### Directive
Carry on the text on vitiating factors of a confessional statement from the point where it stops.

### Passage to read
VITIATING FACTORS OF A CONFESSIONAL STATEMENT
·
INVOLVEMENT OF COURT IN
CHALLENGING CONFESSIONAL STATEMENT
·
CONFESSIONAL STATEMENT AGAINST A
CO-ACCUSED
·
RETRACTION OF CONFESSIONAL
STATEMENT.
VITIATING FACTORS OF CONFESSIONAL
STATEMENT
By
virtue of Section 29(2) Evidence Act
provides for vitiating factor that affects confessional statement, it provides thus;
If
in any proceeding where the prosecution proposes to give in evidence confession
made by the defendant, it is represented to the court that the confession was
or may have been obtained;
a) By
oppression of the person who made it or;
b) In
consequence of anything said or done which was likely in the circumstance
existing at the time, to render unreliable any confession which might be made
by him in such consequence, the court shall not allow the confession to be
given in evidence against him except in so far as the prosecution proves to the
court beyond reasonable doubt that the confession (notwithstanding that it may
be true) was not obtained in a manner contrary to the provisions of this
section.

### Source data

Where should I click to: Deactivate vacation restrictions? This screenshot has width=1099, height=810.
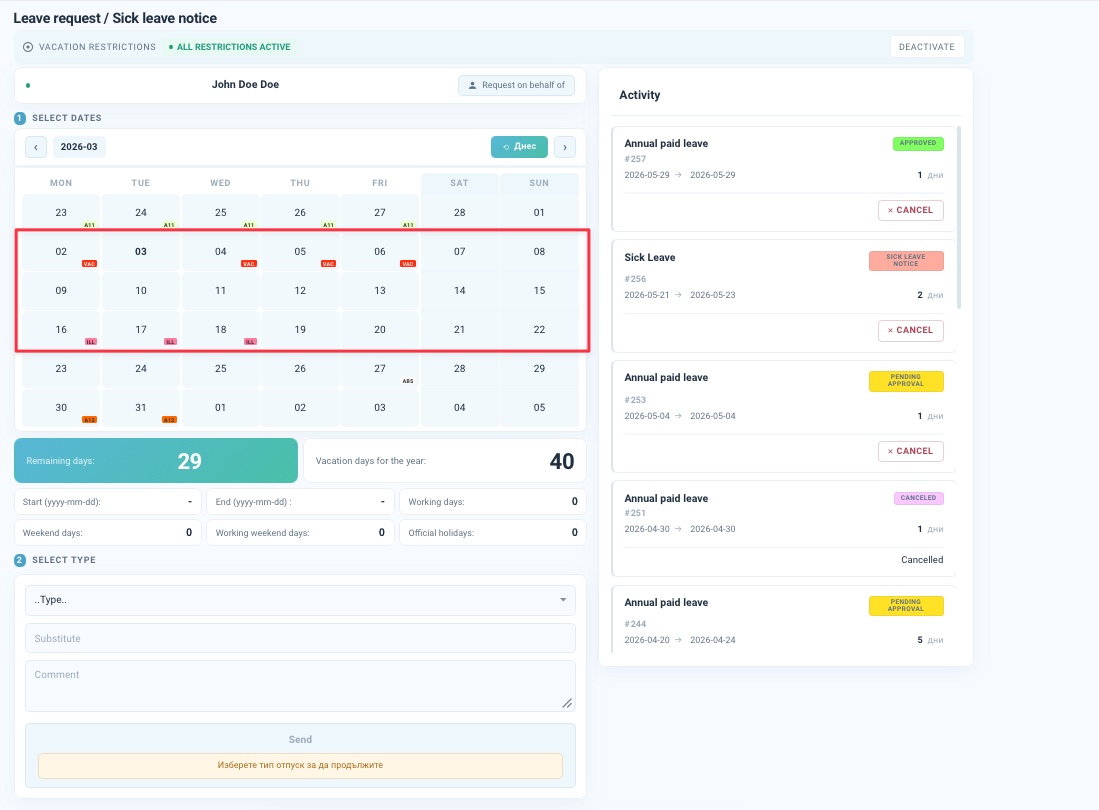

### Result
The act itself went
further to define ‘OPPRESSION’ to mean ; torture, inhuman or degrading treatment
and the use of threat of violence whether or not amounting to torture. SEE
SECTION 29(5).
In
R V PRIESTLY: The word OPPRESSION was defined to mean something that tends to
sap or has sapped the free will which must exist before a confession is
voluntary.
Although, Section 31 of the Evidence Act 2011 went further to state when a
confession that was considered relevant cannot be vitiated by the way it was
obtained. It hence clarifies that a confession that is relevant will not become
irrelevant by the fact that it was made under a promise of secrecy, or in
consequence of a deception practiced on the defendant for the purpose of
obtaining it, or when he was drunk, or because it was made in answer to
questions which he need not have answered, or because he was not warned that he
was not bound to make such statement and that evidence of it might be given.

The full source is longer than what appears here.